◆ Dataset records
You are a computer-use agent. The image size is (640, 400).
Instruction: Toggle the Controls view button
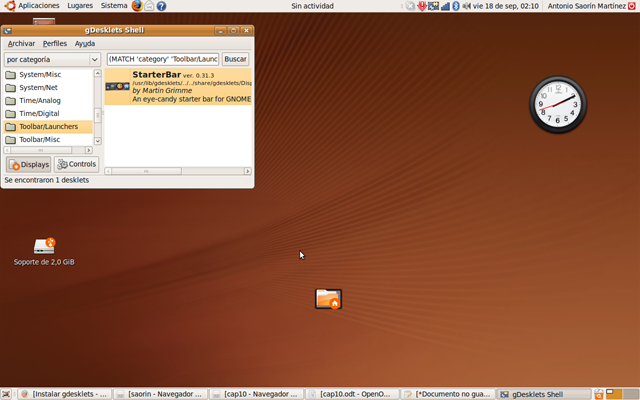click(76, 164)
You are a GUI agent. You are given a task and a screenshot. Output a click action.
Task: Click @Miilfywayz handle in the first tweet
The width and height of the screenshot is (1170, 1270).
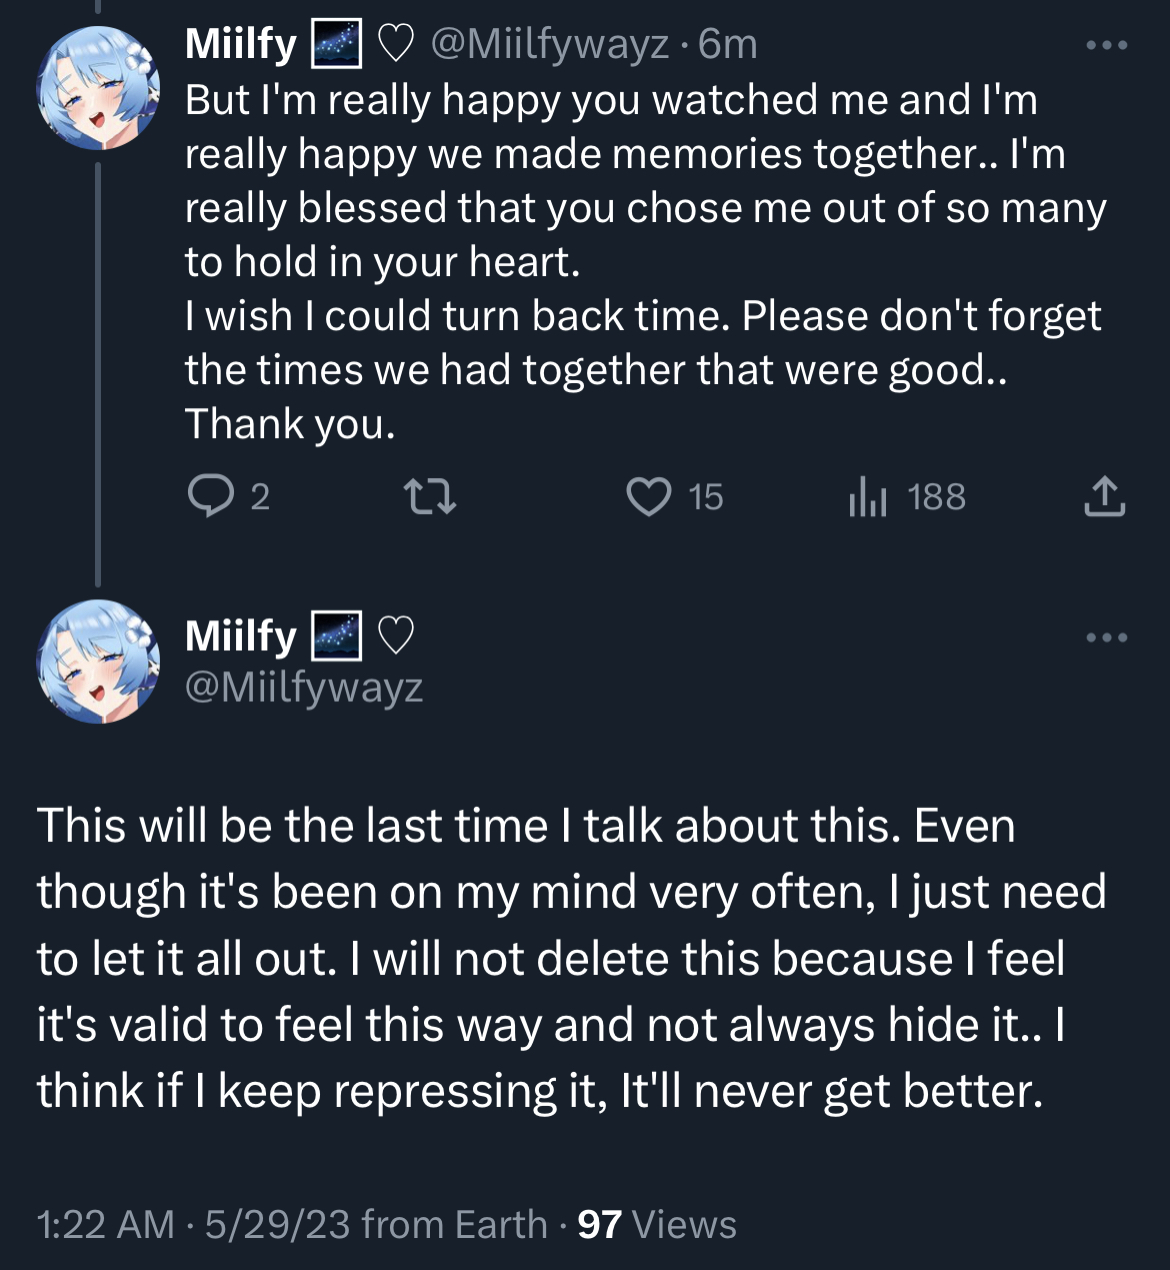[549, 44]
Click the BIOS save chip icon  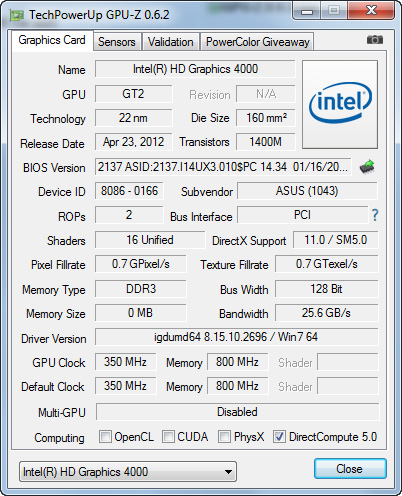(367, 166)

◆ Problem description
Find every line in the records above that contains the word "agent", treating uppercase and lowercase as different, and copy each of those lines.

◆ Answer for the task
You are a computer-use agent. The image size is (640, 400).
You are a GUI agent. You are given a task and a screenshot. Output a click action.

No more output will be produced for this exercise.